/ 31 October 2003

Movements split on vote

Next year’s general elections appear to be sowing divisions among South Africa’s social movements, which are unsure about how best to use the poll to protest against the government’s percieved lack of delivery.

The Anti-Privatisation Forum (APF), which is still debating whether or not to field candidates for the 2004 poll, is currently trying to manage divided opinion.

The APF will make a decision within two weeks, but its chairperson, Trevor Ngwane, said it might opt to cast spoilt ballots.

“Spoilt votes will allow the working class to express their anger at the ballot box rather than to sit at home passively.”

Ngwane’s opinion was that the APF should not contest elections, because its representatives would be unlikely to make a difference in the current proportional representation system.

Meanwhile, the Landless People’s Movement (LPM) has urged the country’s “26-million poor and landless people” not to register or to vote.

The LPM is a movement representing people who are landless or who are currently facing eviction.

The Independent Electoral Commission has set aside next weekend — November 8 and 9 — for people to register to vote in the 2004 elections.

But the LPM says people have little reason to vote. “South African voters are expected to register to vote where they live, but the poor and landless facing forced removals and evictions have no idea where they will be living on April 27 next year, because by then we may be evicted from our homes,” the LPM said in a statement released by its Gauteng chairperson, Maureen Mnisi.

“The LPM rejects the call for poor and landless people to register to vote under these conditions — otherwise we will be helping the government to pretend that it has given us a real chance of voting when it is clearly trying to exclude us.”

National Land Committee land rights co-coordinator Andile Mngxitama asked: “Should we be surprised that people who live in poverty and are outside the economic system should find no meaning in voting?” He added that poor living conditions were eroding people’s trust in the electoral process.

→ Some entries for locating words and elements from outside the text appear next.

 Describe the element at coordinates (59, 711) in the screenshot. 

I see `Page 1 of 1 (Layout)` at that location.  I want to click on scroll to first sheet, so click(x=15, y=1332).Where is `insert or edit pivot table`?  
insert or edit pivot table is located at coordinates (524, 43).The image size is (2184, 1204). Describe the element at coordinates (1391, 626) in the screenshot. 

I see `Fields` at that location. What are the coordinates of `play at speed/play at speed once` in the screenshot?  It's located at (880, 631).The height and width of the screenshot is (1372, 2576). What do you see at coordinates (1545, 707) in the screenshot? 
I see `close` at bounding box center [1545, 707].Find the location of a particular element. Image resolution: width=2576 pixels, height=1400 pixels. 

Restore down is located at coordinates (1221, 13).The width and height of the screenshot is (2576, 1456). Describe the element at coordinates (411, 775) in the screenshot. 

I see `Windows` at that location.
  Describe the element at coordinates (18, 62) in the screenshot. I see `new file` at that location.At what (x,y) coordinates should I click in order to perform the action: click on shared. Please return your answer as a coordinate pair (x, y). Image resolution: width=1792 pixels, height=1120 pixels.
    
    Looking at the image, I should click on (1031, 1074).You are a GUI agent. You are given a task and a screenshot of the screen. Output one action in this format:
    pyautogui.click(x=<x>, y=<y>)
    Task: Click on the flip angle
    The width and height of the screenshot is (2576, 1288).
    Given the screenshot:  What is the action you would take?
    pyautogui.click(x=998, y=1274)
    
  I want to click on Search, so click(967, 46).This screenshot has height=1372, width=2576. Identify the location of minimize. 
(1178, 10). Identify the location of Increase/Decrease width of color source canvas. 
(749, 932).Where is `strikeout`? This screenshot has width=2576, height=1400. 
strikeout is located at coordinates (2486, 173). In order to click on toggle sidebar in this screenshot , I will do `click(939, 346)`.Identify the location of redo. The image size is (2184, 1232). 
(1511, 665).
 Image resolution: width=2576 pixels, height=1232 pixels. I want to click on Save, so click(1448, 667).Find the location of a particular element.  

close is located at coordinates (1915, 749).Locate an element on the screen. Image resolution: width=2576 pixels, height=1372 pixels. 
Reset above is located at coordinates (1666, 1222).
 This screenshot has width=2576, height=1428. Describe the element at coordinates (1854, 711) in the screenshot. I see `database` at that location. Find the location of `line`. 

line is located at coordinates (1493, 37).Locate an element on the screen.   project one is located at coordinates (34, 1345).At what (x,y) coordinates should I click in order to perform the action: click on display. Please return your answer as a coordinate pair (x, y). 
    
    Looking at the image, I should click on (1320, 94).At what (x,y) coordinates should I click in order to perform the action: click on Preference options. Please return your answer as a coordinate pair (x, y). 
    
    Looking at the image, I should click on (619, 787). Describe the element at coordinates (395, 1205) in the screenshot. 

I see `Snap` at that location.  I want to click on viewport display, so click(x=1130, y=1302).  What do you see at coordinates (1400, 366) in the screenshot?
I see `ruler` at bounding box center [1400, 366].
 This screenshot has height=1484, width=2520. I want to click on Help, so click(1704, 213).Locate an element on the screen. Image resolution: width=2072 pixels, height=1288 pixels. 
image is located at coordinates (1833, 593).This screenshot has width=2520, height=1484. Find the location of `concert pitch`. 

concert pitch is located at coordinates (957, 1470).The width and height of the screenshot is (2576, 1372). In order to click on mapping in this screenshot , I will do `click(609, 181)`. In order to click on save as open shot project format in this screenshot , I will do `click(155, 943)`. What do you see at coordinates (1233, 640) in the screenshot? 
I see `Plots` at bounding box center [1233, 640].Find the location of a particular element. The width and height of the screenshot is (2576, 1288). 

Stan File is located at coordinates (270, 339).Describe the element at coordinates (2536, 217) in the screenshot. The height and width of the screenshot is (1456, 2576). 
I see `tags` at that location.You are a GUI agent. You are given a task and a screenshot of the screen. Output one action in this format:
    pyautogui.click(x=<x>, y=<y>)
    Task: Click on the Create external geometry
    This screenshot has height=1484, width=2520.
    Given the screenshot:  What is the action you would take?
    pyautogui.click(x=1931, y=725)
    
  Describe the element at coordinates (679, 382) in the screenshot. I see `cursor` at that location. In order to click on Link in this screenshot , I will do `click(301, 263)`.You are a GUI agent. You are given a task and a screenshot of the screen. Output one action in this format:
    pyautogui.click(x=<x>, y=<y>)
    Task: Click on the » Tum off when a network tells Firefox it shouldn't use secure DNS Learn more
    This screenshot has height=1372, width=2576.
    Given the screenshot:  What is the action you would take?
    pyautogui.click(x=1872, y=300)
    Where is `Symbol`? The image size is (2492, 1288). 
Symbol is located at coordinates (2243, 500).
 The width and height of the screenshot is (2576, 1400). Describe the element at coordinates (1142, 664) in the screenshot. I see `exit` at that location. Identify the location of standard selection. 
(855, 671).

Independent Electoral Commission deputy electoral officer Mosotho Moepye said registering to vote would put organisations and individuals in a better position to bargain for their interests, come the elections.

“If they don’t register to vote they have no bargaining power. I would surely urge them to register. I guess democracy accepts that where people are unhappy they are free to decide what to do. It is important to remember that it is not compulsory to vote and we can only persuade them to register,” Moepye said.

The call not to vote has been condemned by the African National Congress as “highly irresponsible”.

In a statement, the ANC said it recognised that much more still needed to be done to push back the frontiers of poverty and to address the challenges posed by unemployment and massive migration to urban areas.

The suggestion by the LPM that conditions would improve for poor and landlessness people if they did not vote defied logic, the ANC said.

“If the challenges facing the poor and the landless are going to be addressed, then they need to be actively engaged in the process of determining their future,” the statement read.